The Godrevy Lighthouse is an iconic landmark on the Cornish coast, having been an invaluable navigational aid to ships and sailing vessels for over 150 years. The distinctive white building is perched out on Stones Reef at the northern point of St Ives Bay casts its bright white beam of light 12 nautical miles into the Atlantic Ocean warning ocean-going vessels from far and wide of the perilous rocks that lie close to the coastline.
Following an extensive review, authorities have decided that the existing light is to cease operations in favour of more energy-efficient LED lamps that are cheaper to install, maintain and more cost-effective to run. Even though these new LED lights do not cast a beam as far as the traditional lamps, they still conform to existing safety regulations whilst providing significant cost savings. The LEDs have a super-bright beam that will reach up to 8 nautical miles out to sea and will not actually be housed in the existing lighthouse building.

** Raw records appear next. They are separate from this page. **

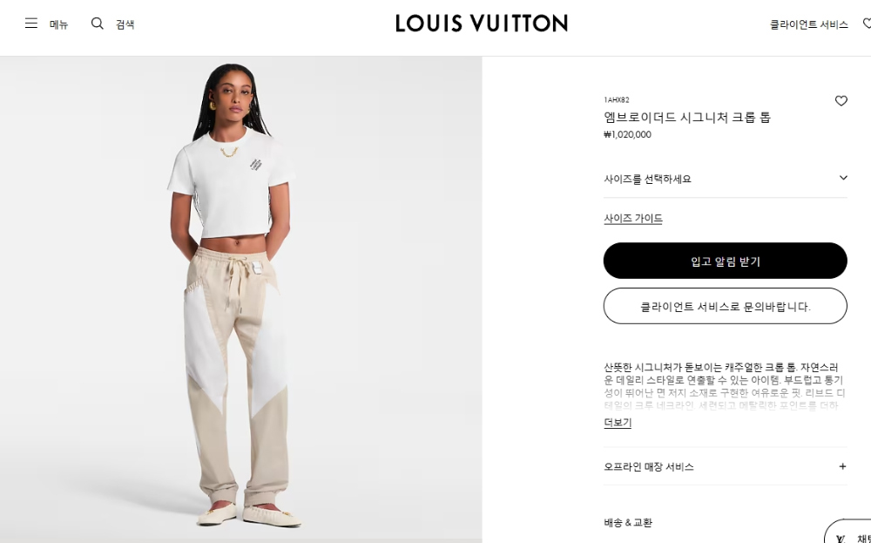Click the Louis Vuitton logo
The image size is (871, 543).
point(482,24)
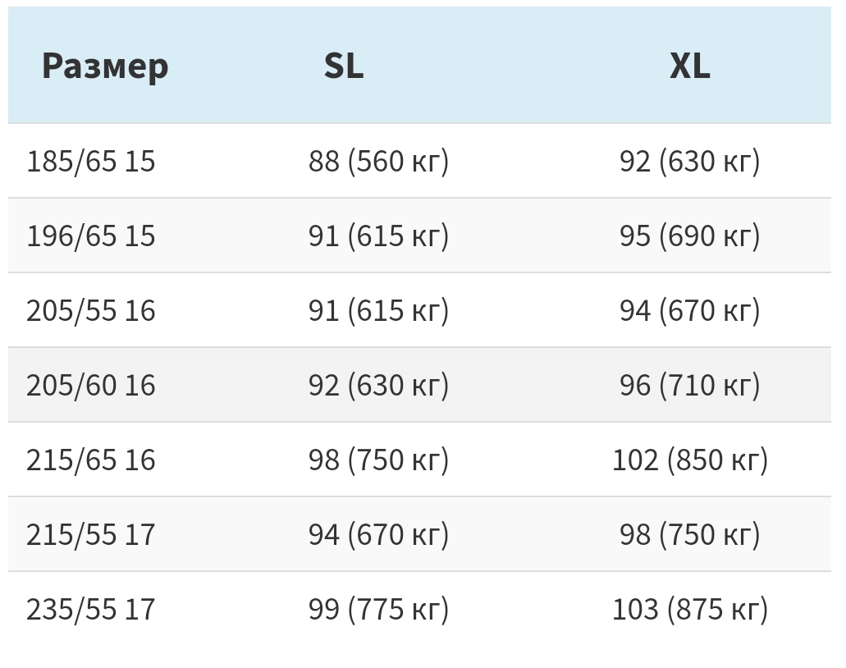Select the XL value 103 (875 кг)
Viewport: 846px width, 668px height.
point(689,609)
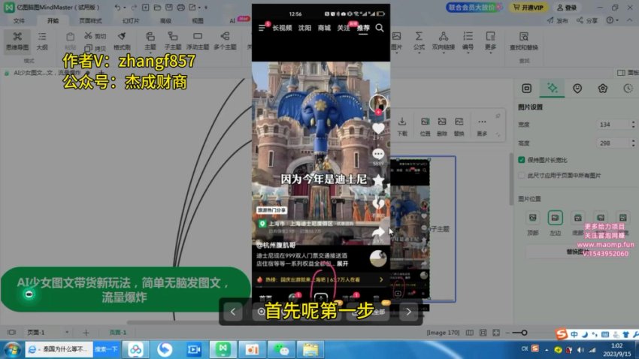Set image position to Top

pyautogui.click(x=533, y=218)
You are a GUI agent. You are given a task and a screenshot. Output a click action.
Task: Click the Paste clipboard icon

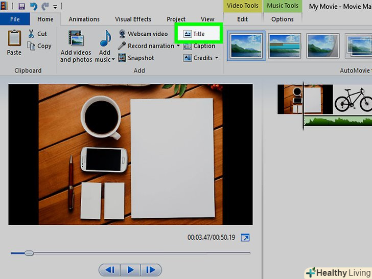14,38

Although the Godrevy Lighthouse itself will no longer illuminate the night sky it still remains a significant landmark and the distinctive bright white octagonal structure will still be clearly visible during daylight hours and still remains a useful navigational aid for shipping. Sice in was constructed in 1859, Godrevy Light has significant historical interest to the region of Cornwall where it is situated, having been referred to in the Virgina Woolf novel The Lighthouse. The light itself was built after The Stones reef had caused a series of shipwrecks, culminating in the terrible sinking of SS Nile, which went down in the area in 1854 with the loss of all on board.
Now in the 21st century the old light will no longer blink but will be replaced by modern LED lamps, an essential consideration are the costs involved in providing the service. The new structure will mean less frequent maintenance visits, which will reduce the overheads for providing this aid to navigation.